## Work to be completed
Once you have read the entries, copy all of them exactly.

Excerpts from a dataset:
┄┄┄┄┄┄

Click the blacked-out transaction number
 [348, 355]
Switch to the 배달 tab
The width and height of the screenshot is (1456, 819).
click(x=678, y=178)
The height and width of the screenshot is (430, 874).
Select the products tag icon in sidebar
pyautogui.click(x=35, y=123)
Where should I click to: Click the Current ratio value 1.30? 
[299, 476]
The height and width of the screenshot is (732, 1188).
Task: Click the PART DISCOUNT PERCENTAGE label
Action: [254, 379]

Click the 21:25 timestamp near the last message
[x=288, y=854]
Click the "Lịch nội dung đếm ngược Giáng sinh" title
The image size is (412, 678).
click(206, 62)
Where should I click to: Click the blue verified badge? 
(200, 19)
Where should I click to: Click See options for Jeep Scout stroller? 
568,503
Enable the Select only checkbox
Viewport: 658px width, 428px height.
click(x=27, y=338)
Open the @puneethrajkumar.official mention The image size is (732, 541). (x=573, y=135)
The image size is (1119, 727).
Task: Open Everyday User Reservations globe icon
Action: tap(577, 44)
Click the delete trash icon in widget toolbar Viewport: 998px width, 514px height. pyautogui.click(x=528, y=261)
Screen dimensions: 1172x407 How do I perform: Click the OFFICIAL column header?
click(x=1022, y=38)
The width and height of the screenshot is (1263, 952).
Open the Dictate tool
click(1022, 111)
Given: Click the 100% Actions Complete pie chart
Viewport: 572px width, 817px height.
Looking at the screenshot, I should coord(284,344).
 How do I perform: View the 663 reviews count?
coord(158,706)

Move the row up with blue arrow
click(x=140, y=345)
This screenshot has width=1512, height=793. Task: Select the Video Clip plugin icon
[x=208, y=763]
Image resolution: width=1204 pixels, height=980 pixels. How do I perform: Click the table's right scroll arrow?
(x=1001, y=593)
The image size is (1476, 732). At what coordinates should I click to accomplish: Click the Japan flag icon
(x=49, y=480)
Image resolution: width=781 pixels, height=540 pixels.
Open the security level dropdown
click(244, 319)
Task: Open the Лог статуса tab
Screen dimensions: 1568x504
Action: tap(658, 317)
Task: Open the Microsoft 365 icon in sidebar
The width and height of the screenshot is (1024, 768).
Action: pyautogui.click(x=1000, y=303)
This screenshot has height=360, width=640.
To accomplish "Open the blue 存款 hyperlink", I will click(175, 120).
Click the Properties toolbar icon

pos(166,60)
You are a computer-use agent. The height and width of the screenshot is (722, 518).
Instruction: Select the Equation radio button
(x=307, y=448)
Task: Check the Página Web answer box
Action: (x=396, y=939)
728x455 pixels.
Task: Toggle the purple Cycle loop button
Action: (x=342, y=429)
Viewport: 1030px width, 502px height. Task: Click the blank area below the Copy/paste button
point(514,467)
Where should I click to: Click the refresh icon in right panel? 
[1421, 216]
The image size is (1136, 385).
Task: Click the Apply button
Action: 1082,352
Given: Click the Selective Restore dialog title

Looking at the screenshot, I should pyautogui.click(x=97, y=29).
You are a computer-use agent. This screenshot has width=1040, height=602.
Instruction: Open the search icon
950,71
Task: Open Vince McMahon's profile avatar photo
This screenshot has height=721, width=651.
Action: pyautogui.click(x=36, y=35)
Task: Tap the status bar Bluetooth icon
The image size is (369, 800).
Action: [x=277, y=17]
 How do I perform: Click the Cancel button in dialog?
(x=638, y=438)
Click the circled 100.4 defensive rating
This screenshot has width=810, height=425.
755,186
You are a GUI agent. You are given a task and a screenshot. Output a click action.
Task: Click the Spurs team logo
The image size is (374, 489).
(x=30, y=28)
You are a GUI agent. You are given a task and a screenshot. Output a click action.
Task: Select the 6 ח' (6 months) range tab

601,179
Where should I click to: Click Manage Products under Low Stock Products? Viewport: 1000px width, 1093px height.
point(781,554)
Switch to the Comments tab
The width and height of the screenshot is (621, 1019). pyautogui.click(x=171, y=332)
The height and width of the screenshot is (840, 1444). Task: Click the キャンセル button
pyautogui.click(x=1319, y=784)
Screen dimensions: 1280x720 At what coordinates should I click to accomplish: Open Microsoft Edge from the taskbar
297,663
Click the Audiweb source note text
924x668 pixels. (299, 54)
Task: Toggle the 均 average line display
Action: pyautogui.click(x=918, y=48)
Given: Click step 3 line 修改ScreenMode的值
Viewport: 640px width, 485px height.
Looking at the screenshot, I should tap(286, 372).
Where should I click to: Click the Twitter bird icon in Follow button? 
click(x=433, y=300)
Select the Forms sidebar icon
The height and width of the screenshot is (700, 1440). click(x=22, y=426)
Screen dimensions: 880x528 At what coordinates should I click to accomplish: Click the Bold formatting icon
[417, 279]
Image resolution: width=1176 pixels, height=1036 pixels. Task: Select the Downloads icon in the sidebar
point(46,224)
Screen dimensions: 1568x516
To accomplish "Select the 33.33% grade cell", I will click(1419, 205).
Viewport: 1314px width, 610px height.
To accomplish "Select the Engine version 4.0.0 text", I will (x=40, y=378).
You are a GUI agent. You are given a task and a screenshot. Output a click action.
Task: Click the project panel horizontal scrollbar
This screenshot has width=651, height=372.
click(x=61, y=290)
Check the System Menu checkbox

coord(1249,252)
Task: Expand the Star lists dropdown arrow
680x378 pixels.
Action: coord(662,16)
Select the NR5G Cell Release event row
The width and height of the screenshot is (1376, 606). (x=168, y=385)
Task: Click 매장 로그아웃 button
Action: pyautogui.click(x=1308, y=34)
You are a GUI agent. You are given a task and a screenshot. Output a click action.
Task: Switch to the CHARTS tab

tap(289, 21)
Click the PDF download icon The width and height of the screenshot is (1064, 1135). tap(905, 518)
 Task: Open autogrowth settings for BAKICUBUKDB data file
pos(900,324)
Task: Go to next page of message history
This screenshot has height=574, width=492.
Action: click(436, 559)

┄┄┄┄┄┄

## Written solution
Click the blacked-out transaction number
 [348, 355]
Switch to the 배달 tab
The width and height of the screenshot is (1456, 819).
click(x=678, y=178)
The height and width of the screenshot is (430, 874).
Select the products tag icon in sidebar
pyautogui.click(x=35, y=123)
Where should I click to: Click the Current ratio value 1.30? 
[299, 476]
The height and width of the screenshot is (732, 1188).
Task: Click the PART DISCOUNT PERCENTAGE label
Action: [254, 379]

Click the 21:25 timestamp near the last message
[x=288, y=854]
Click the "Lịch nội dung đếm ngược Giáng sinh" title
The image size is (412, 678).
click(206, 62)
Where should I click to: Click the blue verified badge? 
(200, 19)
Where should I click to: Click See options for Jeep Scout stroller? 
568,503
Enable the Select only checkbox
Viewport: 658px width, 428px height.
click(x=27, y=338)
Open the @puneethrajkumar.official mention The image size is (732, 541). (x=573, y=135)
The image size is (1119, 727).
Task: Open Everyday User Reservations globe icon
Action: tap(577, 44)
Click the delete trash icon in widget toolbar Viewport: 998px width, 514px height. pyautogui.click(x=528, y=261)
Screen dimensions: 1172x407 How do I perform: Click the OFFICIAL column header?
click(x=1022, y=38)
The width and height of the screenshot is (1263, 952).
Open the Dictate tool
click(1022, 111)
Given: Click the 100% Actions Complete pie chart
Viewport: 572px width, 817px height.
Looking at the screenshot, I should coord(284,344).
 How do I perform: View the 663 reviews count?
coord(158,706)

Move the row up with blue arrow
click(x=140, y=345)
This screenshot has width=1512, height=793. Task: Select the Video Clip plugin icon
[x=208, y=763]
Image resolution: width=1204 pixels, height=980 pixels. How do I perform: Click the table's right scroll arrow?
(x=1001, y=593)
The image size is (1476, 732). At what coordinates should I click to accomplish: Click the Japan flag icon
(x=49, y=480)
Image resolution: width=781 pixels, height=540 pixels.
Open the security level dropdown
click(244, 319)
Task: Open the Лог статуса tab
Screen dimensions: 1568x504
Action: tap(658, 317)
Task: Open the Microsoft 365 icon in sidebar
The width and height of the screenshot is (1024, 768).
Action: pyautogui.click(x=1000, y=303)
This screenshot has height=360, width=640.
To accomplish "Open the blue 存款 hyperlink", I will click(175, 120).
Click the Properties toolbar icon

pos(166,60)
You are a computer-use agent. The height and width of the screenshot is (722, 518).
Instruction: Select the Equation radio button
(x=307, y=448)
Task: Check the Página Web answer box
Action: (x=396, y=939)
728x455 pixels.
Task: Toggle the purple Cycle loop button
Action: (x=342, y=429)
Viewport: 1030px width, 502px height. Task: Click the blank area below the Copy/paste button
point(514,467)
Where should I click to: Click the refresh icon in right panel? 
[1421, 216]
The image size is (1136, 385).
Task: Click the Apply button
Action: 1082,352
Given: Click the Selective Restore dialog title

Looking at the screenshot, I should pyautogui.click(x=97, y=29).
You are a computer-use agent. This screenshot has width=1040, height=602.
Instruction: Open the search icon
950,71
Task: Open Vince McMahon's profile avatar photo
This screenshot has height=721, width=651.
Action: pyautogui.click(x=36, y=35)
Task: Tap the status bar Bluetooth icon
The image size is (369, 800).
Action: [x=277, y=17]
 How do I perform: Click the Cancel button in dialog?
(x=638, y=438)
Click the circled 100.4 defensive rating
This screenshot has width=810, height=425.
755,186
You are a GUI agent. You are given a task and a screenshot. Output a click action.
Task: Click the Spurs team logo
The image size is (374, 489).
(x=30, y=28)
You are a GUI agent. You are given a task and a screenshot. Output a click action.
Task: Select the 6 ח' (6 months) range tab

601,179
Where should I click to: Click Manage Products under Low Stock Products? Viewport: 1000px width, 1093px height.
point(781,554)
Switch to the Comments tab
The width and height of the screenshot is (621, 1019). pyautogui.click(x=171, y=332)
The height and width of the screenshot is (840, 1444). Task: Click the キャンセル button
pyautogui.click(x=1319, y=784)
Screen dimensions: 1280x720 At what coordinates should I click to accomplish: Open Microsoft Edge from the taskbar
297,663
Click the Audiweb source note text
924x668 pixels. (299, 54)
Task: Toggle the 均 average line display
Action: pyautogui.click(x=918, y=48)
Given: Click step 3 line 修改ScreenMode的值
Viewport: 640px width, 485px height.
Looking at the screenshot, I should tap(286, 372).
Where should I click to: Click the Twitter bird icon in Follow button? 
click(x=433, y=300)
Select the Forms sidebar icon
The height and width of the screenshot is (700, 1440). click(x=22, y=426)
Screen dimensions: 880x528 At what coordinates should I click to accomplish: Click the Bold formatting icon
[417, 279]
Image resolution: width=1176 pixels, height=1036 pixels. Task: Select the Downloads icon in the sidebar
point(46,224)
Screen dimensions: 1568x516
To accomplish "Select the 33.33% grade cell", I will click(1419, 205).
Viewport: 1314px width, 610px height.
To accomplish "Select the Engine version 4.0.0 text", I will (x=40, y=378).
You are a GUI agent. You are given a task and a screenshot. Output a click action.
Task: Click the project panel horizontal scrollbar
This screenshot has width=651, height=372.
click(x=61, y=290)
Check the System Menu checkbox

coord(1249,252)
Task: Expand the Star lists dropdown arrow
680x378 pixels.
Action: coord(662,16)
Select the NR5G Cell Release event row
The width and height of the screenshot is (1376, 606). (x=168, y=385)
Task: Click 매장 로그아웃 button
Action: pyautogui.click(x=1308, y=34)
You are a GUI agent. You are given a task and a screenshot. Output a click action.
Task: Switch to the CHARTS tab

tap(289, 21)
Click the PDF download icon The width and height of the screenshot is (1064, 1135). tap(905, 518)
 Task: Open autogrowth settings for BAKICUBUKDB data file
pos(900,324)
Task: Go to next page of message history
This screenshot has height=574, width=492.
Action: click(436, 559)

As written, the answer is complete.